Well, the young narrator almost gets his chance one day in 1929, while seeking an escape after a poor result in his maths exam he encounters Micòl Finzi-Contini peering over the top of the garden wall. It’s a glorious moment, one that lives long in his memory for many years to come.

How many years have gone by since that far-off afternoon in June? More than thirty. Nevertheless, if I close my eyes, Micòl Finzi-Contini is still there, leaning over the wall of her garden, looking at me, and speaking to me. She was hardly more than a child, in 1929, a thirteen-year-old, thin and blond, with great, pale, magnetic eyes. I, a little boy in short pants, very bourgeois and very vain, whom a minor scholastic mishap was enough to plunge into the most childish desperation. We stared at each other. Above her, the sky was a uniform blue, a warm sky, already of summer, without the slightest cloud. Nothing could change it, and nothing has changed it, in fact, in my memory. (p. 33)

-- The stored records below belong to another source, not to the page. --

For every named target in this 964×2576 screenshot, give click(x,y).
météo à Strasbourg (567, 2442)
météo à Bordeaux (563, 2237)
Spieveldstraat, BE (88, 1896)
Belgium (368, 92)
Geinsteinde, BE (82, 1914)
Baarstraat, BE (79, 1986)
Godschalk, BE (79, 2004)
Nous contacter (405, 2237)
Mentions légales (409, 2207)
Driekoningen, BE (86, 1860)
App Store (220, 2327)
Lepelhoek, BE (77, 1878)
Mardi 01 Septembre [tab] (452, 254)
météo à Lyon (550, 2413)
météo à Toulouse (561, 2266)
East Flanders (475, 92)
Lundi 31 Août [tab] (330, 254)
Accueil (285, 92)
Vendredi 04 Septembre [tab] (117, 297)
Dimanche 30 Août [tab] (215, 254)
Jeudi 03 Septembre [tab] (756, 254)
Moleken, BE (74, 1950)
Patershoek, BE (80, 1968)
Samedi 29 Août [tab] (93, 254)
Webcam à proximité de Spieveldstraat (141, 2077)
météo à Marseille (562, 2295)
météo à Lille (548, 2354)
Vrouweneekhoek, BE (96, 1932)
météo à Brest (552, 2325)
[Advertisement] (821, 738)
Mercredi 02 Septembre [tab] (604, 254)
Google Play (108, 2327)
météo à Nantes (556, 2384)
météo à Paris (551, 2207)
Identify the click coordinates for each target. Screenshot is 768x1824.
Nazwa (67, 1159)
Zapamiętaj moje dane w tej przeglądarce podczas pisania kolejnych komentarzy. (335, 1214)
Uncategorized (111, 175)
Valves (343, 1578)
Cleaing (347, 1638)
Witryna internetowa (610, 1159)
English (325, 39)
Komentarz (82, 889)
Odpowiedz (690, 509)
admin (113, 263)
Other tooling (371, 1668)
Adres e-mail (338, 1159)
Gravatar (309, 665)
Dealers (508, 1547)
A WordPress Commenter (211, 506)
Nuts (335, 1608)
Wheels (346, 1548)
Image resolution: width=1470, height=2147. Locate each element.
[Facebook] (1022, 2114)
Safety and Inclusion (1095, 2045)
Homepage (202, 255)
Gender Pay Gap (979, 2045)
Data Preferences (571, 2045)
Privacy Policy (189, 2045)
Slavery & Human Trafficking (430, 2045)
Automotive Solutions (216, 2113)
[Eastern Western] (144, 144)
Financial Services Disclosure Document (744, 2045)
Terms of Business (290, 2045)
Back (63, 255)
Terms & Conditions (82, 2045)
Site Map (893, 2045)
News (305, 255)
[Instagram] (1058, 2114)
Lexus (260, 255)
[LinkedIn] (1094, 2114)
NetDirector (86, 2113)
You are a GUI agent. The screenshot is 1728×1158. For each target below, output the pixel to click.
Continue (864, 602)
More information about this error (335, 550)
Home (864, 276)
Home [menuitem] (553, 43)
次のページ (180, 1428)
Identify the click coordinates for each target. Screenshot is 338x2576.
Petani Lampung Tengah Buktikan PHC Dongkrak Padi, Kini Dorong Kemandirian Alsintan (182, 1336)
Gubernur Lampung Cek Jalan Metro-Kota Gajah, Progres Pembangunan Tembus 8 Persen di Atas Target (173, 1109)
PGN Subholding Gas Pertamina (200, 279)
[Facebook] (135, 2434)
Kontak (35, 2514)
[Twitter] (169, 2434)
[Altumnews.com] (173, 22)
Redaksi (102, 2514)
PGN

In spite of Micòl’s encouragement to join her in the garden, the narrator never manages to make it over the wall that day, a point that foreshadows the arc of his future relationship with the girl. Instead, the narrator has to wait almost another ten years before being invited into the grounds, this time by Alberto, largely on the assumption that he has been forced to resign from the local tennis club on account of his status as a Jew. The time is October 1938, around two months after the declaration of the racial laws which, among other punitive measures, prohibit Jews from frequenting recreational clubs of any kind. What follows for our narrator is a luminous Indian summer, a glorious sequence of days spent playing tennis, relaxing in the sunshine, and exploring the Finzi Contini’s garden largely in the company of the alluring Micòl.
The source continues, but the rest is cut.